**Work instruction:**
Print, word for word, the opening line of the data below and every line after it through the line that contains "Features (35, 915)", but not the pictures.

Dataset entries
--------------------------------------------------
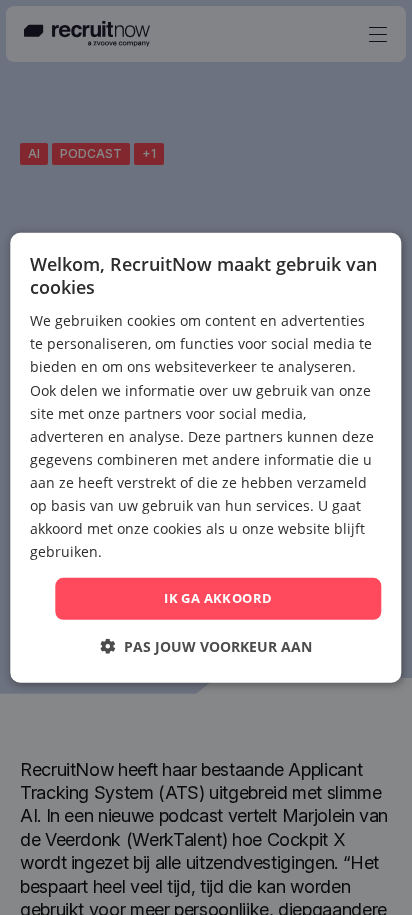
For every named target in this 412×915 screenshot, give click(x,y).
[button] (206, 646)
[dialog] (205, 457)
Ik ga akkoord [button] (218, 598)
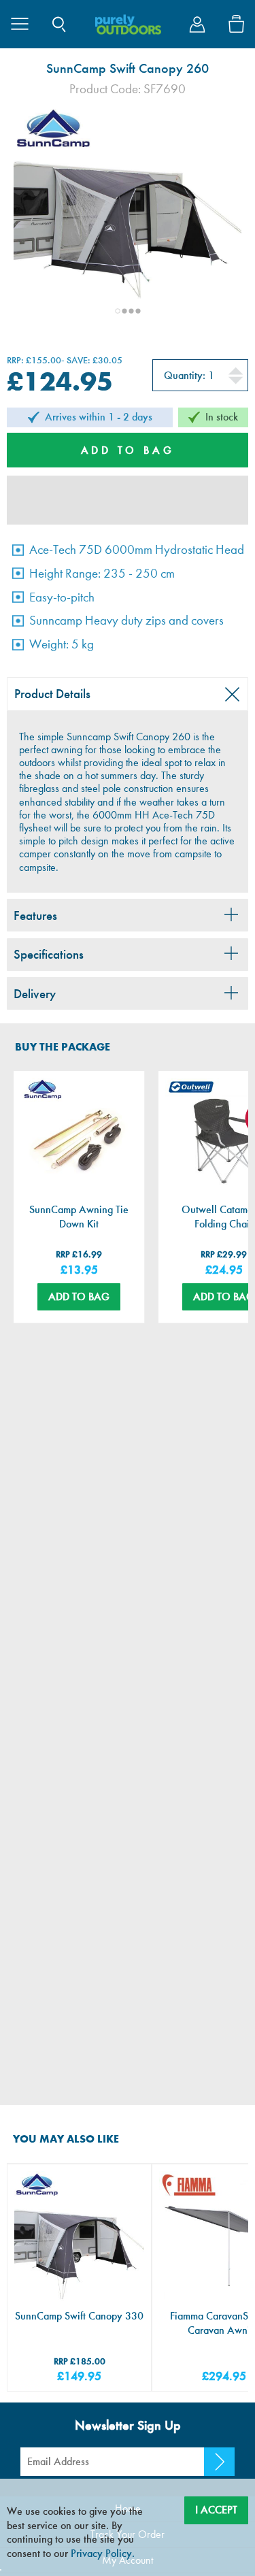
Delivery (35, 994)
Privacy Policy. (103, 2553)
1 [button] (117, 311)
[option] (127, 219)
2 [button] (124, 311)
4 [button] (138, 311)
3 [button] (131, 311)
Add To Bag (78, 1296)
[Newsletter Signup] (219, 2461)
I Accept (216, 2509)
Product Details (52, 693)
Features (35, 915)
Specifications (49, 954)
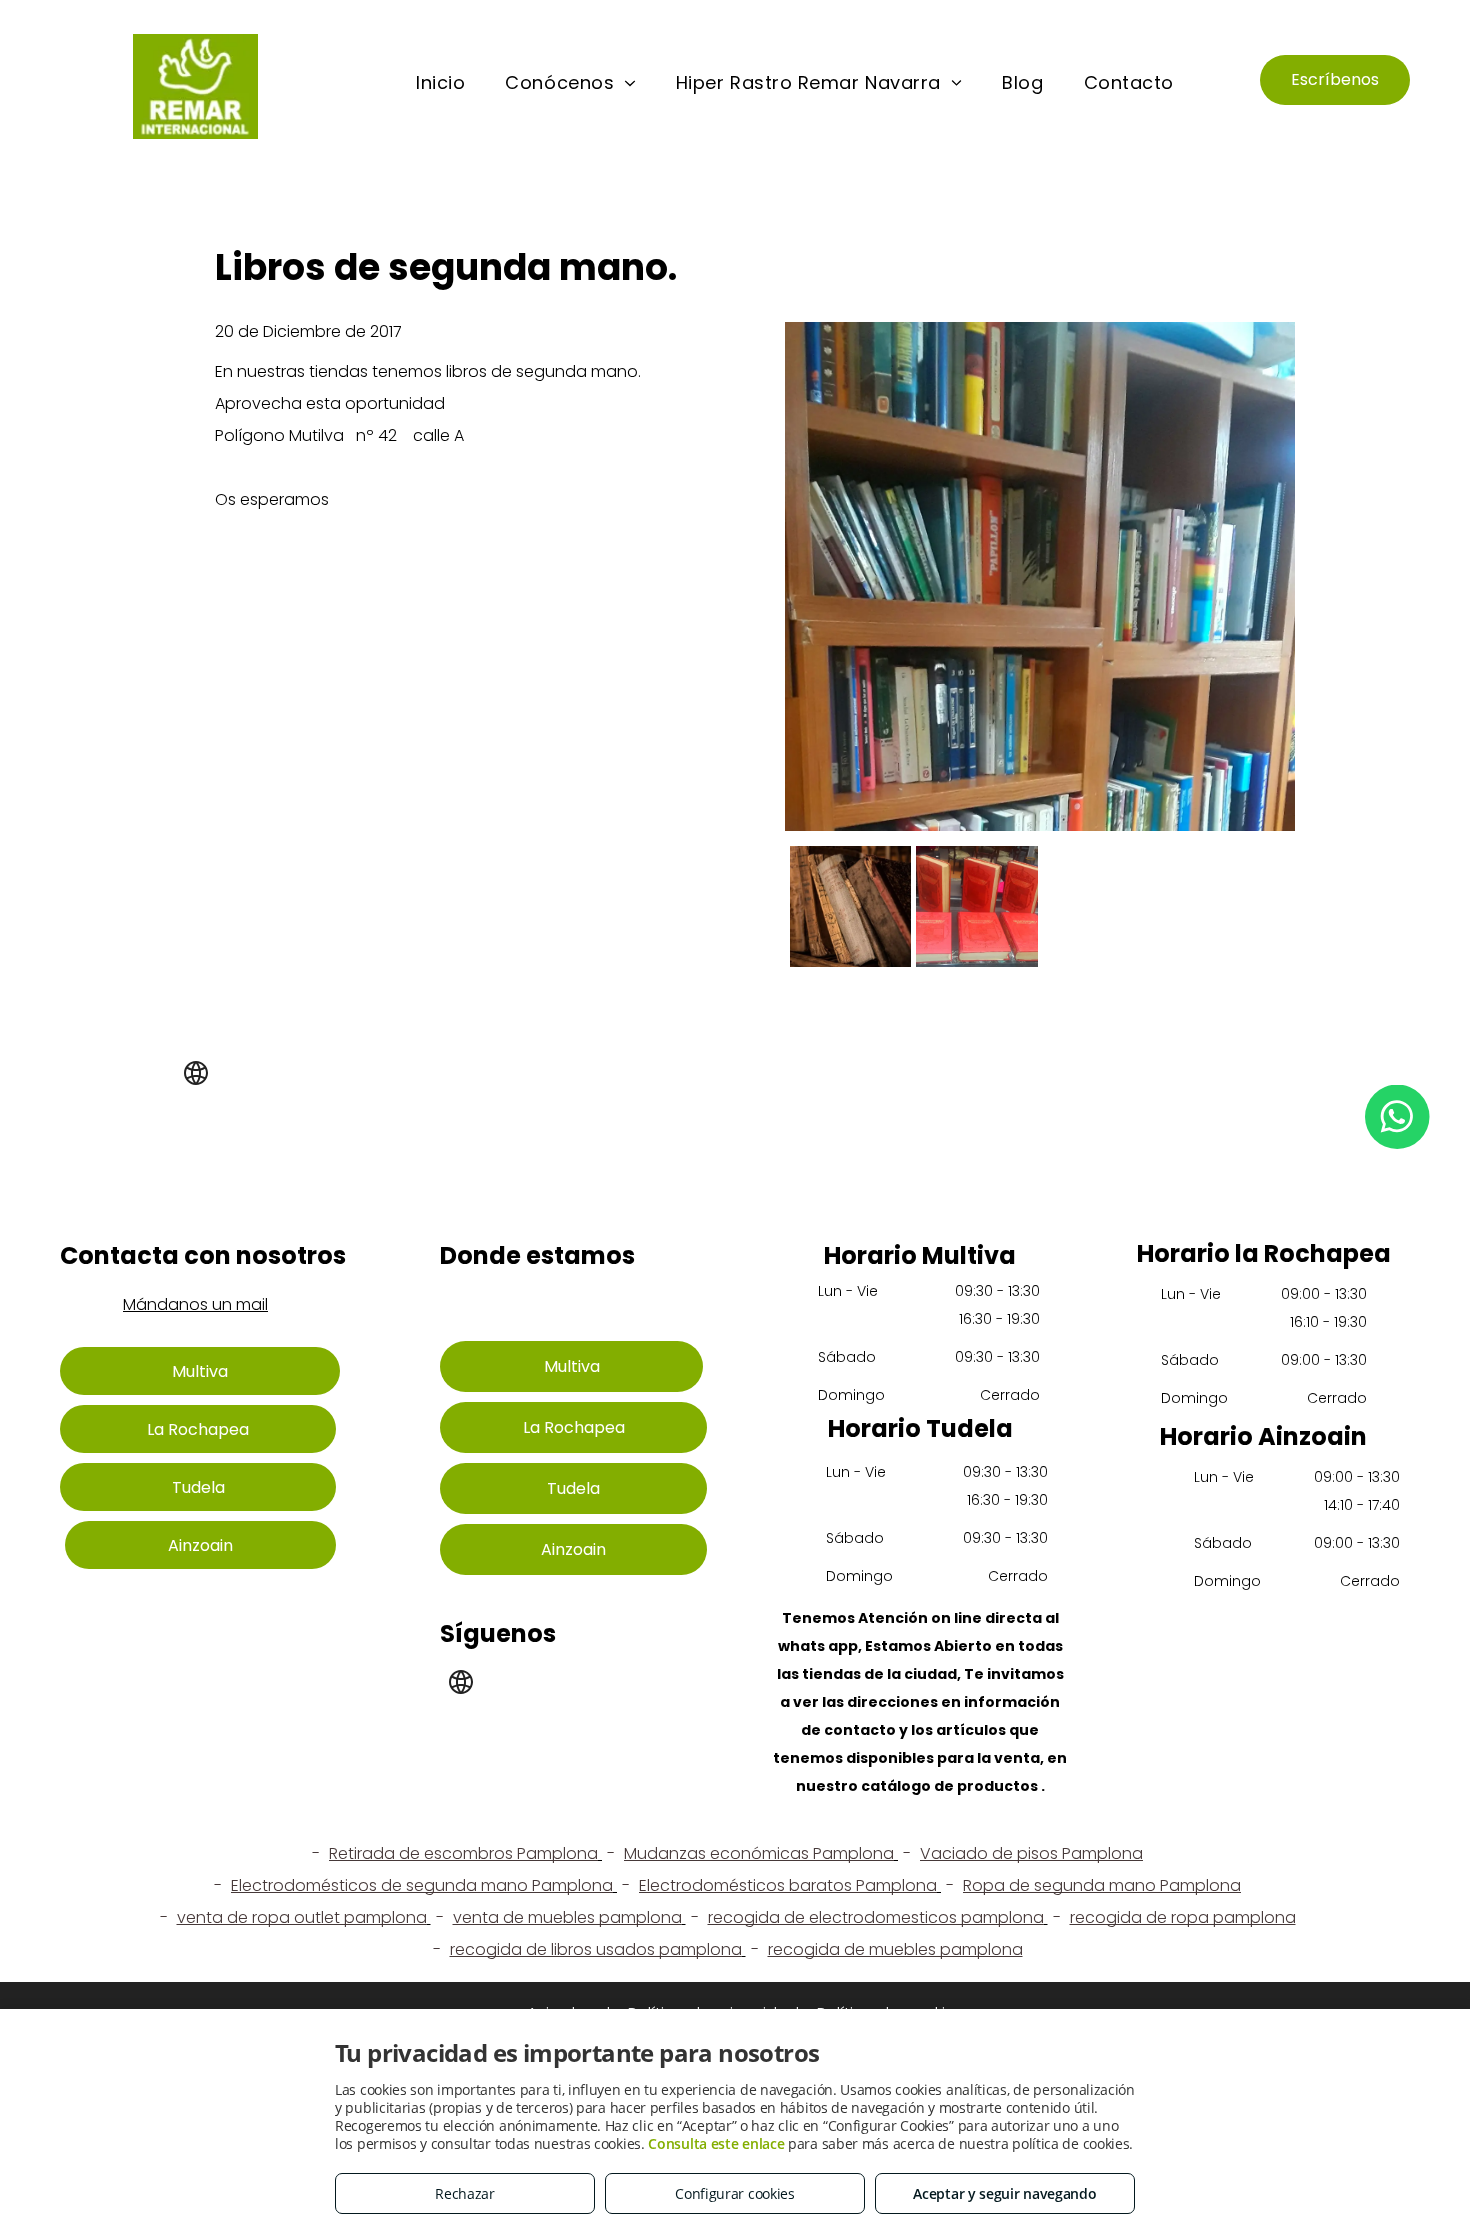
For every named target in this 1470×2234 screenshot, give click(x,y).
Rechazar (465, 2193)
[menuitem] (440, 83)
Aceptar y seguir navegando (1004, 2193)
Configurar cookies (735, 2193)
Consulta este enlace (716, 2143)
--------------------------------------------------
**Reply:**
For every named target in this 412×915 screenshot, give click(x,y).
[button] (206, 646)
[dialog] (205, 457)
Ik ga akkoord [button] (218, 598)
Delivery (35, 994)
Privacy Policy. (103, 2553)
1 [button] (117, 311)
[option] (127, 219)
2 [button] (124, 311)
4 [button] (138, 311)
3 [button] (131, 311)
Add To Bag (78, 1296)
[Newsletter Signup] (219, 2461)
I Accept (216, 2509)
Product Details (52, 693)
Features (35, 915)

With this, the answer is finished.